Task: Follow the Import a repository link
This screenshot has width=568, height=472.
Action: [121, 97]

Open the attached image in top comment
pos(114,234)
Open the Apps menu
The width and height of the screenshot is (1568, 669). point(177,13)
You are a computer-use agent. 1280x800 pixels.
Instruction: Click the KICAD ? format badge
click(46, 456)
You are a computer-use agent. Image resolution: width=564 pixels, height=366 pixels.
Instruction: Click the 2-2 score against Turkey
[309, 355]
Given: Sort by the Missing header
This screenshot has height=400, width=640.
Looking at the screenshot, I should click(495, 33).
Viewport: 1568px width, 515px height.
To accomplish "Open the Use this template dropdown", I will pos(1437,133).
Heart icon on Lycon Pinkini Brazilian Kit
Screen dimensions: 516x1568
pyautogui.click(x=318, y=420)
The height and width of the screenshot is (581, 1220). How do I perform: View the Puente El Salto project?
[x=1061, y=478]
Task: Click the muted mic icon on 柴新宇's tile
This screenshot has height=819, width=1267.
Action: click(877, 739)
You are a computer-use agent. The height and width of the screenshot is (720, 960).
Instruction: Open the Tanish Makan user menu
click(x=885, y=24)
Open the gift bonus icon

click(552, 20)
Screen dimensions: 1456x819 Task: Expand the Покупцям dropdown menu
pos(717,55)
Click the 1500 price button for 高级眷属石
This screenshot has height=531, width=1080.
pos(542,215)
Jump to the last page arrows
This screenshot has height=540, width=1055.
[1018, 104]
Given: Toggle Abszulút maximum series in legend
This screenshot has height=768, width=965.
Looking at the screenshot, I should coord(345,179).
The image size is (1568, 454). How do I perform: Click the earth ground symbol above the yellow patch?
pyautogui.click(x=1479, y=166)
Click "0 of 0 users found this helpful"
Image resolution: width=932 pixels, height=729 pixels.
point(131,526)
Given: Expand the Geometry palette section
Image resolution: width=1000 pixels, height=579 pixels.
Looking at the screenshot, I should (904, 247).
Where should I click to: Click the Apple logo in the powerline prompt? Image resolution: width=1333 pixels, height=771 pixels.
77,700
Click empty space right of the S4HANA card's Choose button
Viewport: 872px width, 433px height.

##########

* Task directions
The required output is every line above from the one with "The height and width of the screenshot is (581, 1220)." down to the one with "You are a computer-use agent. The", restated word for word, ends included.

* Exercise result
The height and width of the screenshot is (581, 1220). How do I perform: View the Puente El Salto project?
[x=1061, y=478]
Task: Click the muted mic icon on 柴新宇's tile
This screenshot has height=819, width=1267.
Action: click(877, 739)
You are a computer-use agent. The height and width of the screenshot is (720, 960).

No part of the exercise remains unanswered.